In the past few months, the hip-hop community has exploded with social commentary on our culture's lingering systemic racism. Azealia Banks, Killer Mike, Talib Kweli, J. Cole and scores of rappers have all spoken out. But Nicki Minaj has been predominantly focused on her music — until now.
"I've been reading so many people saying, 'Why are we surprised?' That's what's really sad, that we should somehow be used to being treated like animals. It's gotten to the point where people feel like there's no accountability: If you are law enforcement and you do something to a black person, you can get away with it."
In her interview, which will hit newsstands on Friday, Minaj encouraged other black celebrities to come forward and speak on racism and police brutality. But she also notes how the media twists black voices, pointing out the strong negative reaction to Kanye West's stance against George W. Bush following Hurricane Katrina.

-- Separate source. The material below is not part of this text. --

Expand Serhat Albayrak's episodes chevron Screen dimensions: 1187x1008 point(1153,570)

"People say, 'Why aren't black celebrities speaking out more?'" she said. "[Kanye] was the unofficial spokesman for hip-hop, and he got torn apart, and now you haven't heard him speaking about these last couple things, and it's sad. Because how many times can you be made to feel horrible for caring about your people before you say, 'Fuck it, it's not worth it, let me live my life because I'm rich, and why should I give a fuck?'"
Minaj's commentary is more essential now than ever. Whether or not rappers have an obligation to speak on black issues has been a major point of contention within the hip-hop community in recent weeks. White rapper Iggy Azalea recently got torn apart for engaging in a Twitter beef with Azealia Banks. Banks accused Azalea of co-opting black sounds and styles, but not speaking on black issues. Azalea claimed that rap doesn't always need to be political, which pissed off a lot of hip-hop's most dedicated supporters, including Queens-born legend Q-Tip, who took to Twitter to give her a hip-hop history lesson. He traced the genre's roots back to its beginnings in the Bronx as an outlet for black frustrations:
Minaj, in a recent interview, seemed to agree with Q-Tip. She bemoaned the fact that the genre is losing the sociopolitical power it had at its inception.

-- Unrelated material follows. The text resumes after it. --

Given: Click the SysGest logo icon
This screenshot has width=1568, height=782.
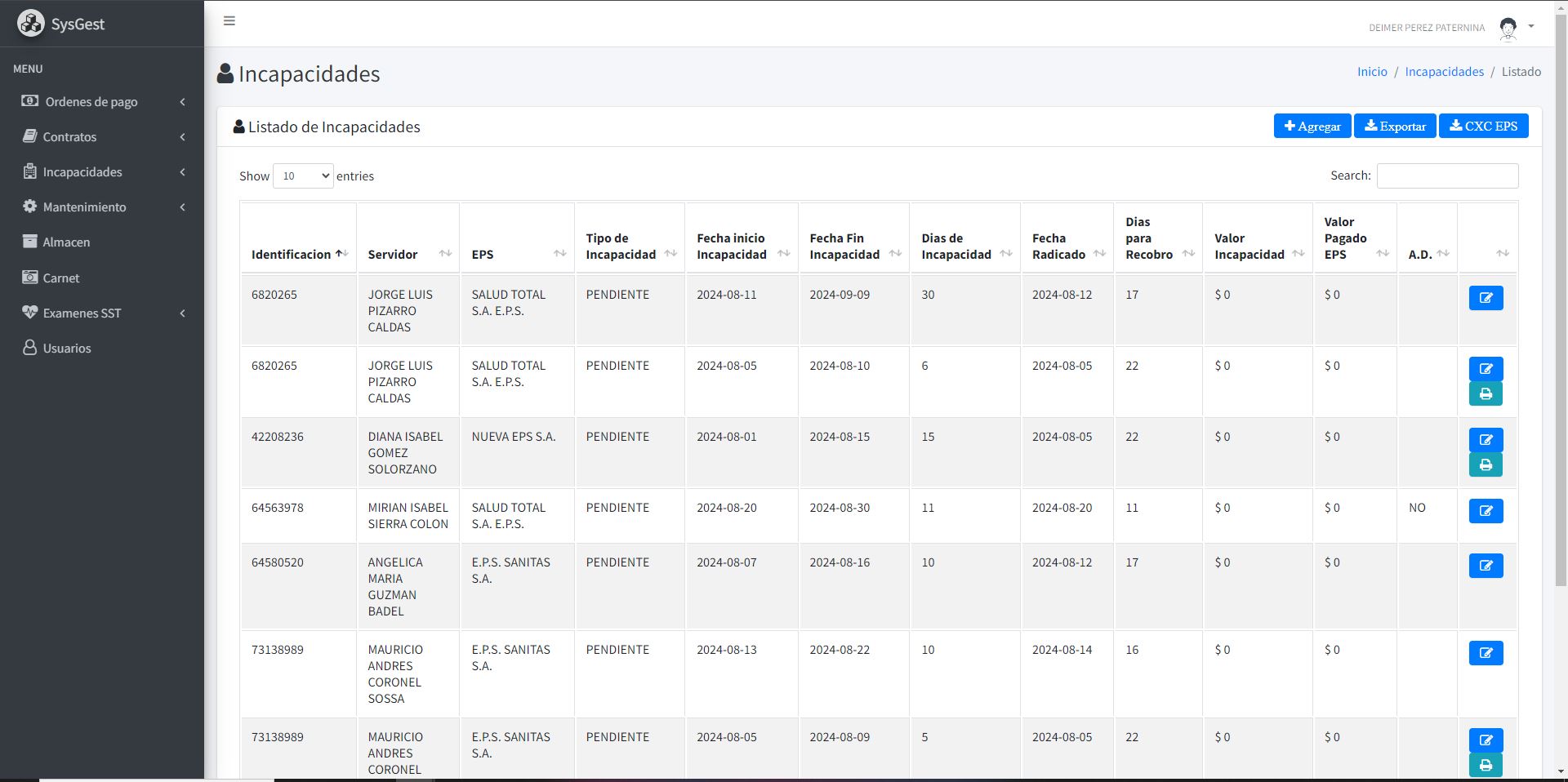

"I feel like when Public Enemy were doing 'Fight the Power,' we as a culture had more power — now it feels hopeless," she said.

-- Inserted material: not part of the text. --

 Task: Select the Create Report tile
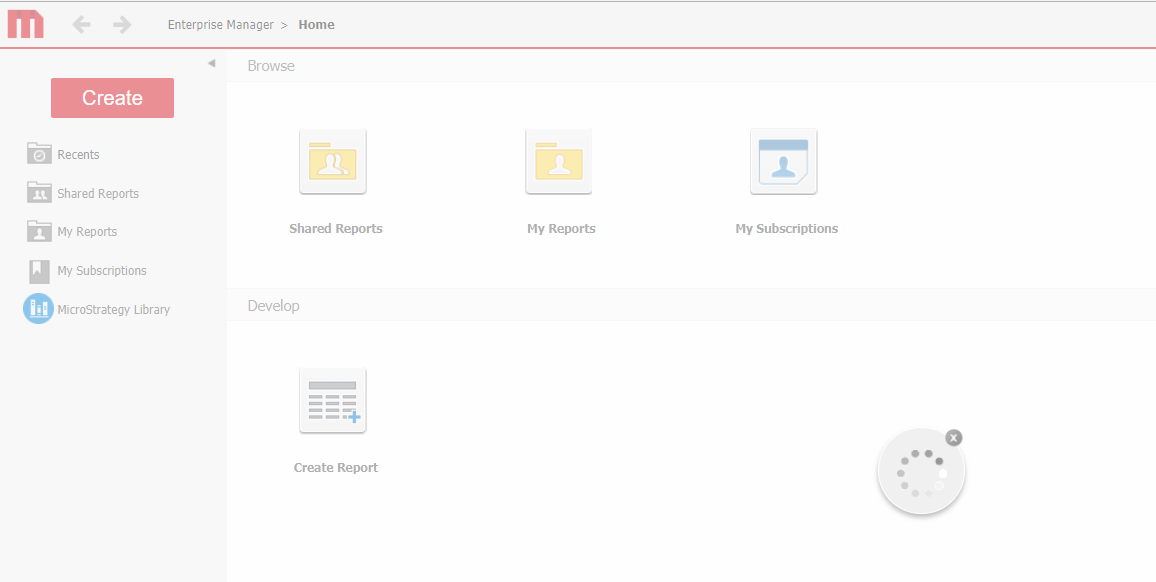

In many ways, Minaj has contributed to this gradual reduction of hip-hop's revolutionary power: She is one of the foremost leaders in making chart-topping pop hip-hop, but "Superbass" hardly qualifies as political. She and Iggy Azalea are two of the most successful rappers today who weren't necessarily pulling their weight paying homage to their art's roots. But with all these insightful, conscientious statements, Minaj has separated herself from Azalea firmly. Minaj has proven that artists can make poppy, danceable rap music and still respect the genre's radical sociopolitical roots.
And this is extremely important, because as much we might like to see mainstream rap become more substantive, it's not likely to change any time soon. Minaj is the kind of pop rapper we need heading into 2015. Because of her pop appeal, she actually is in a position to spread political consciousness further than other explicitly political rappers. Because her music has wide appeal, she can use her platform to reach those who may not normally seek out political insights.
Minaj is doing her part. Let's hope the rest of the pop hip-hop community comes around soon.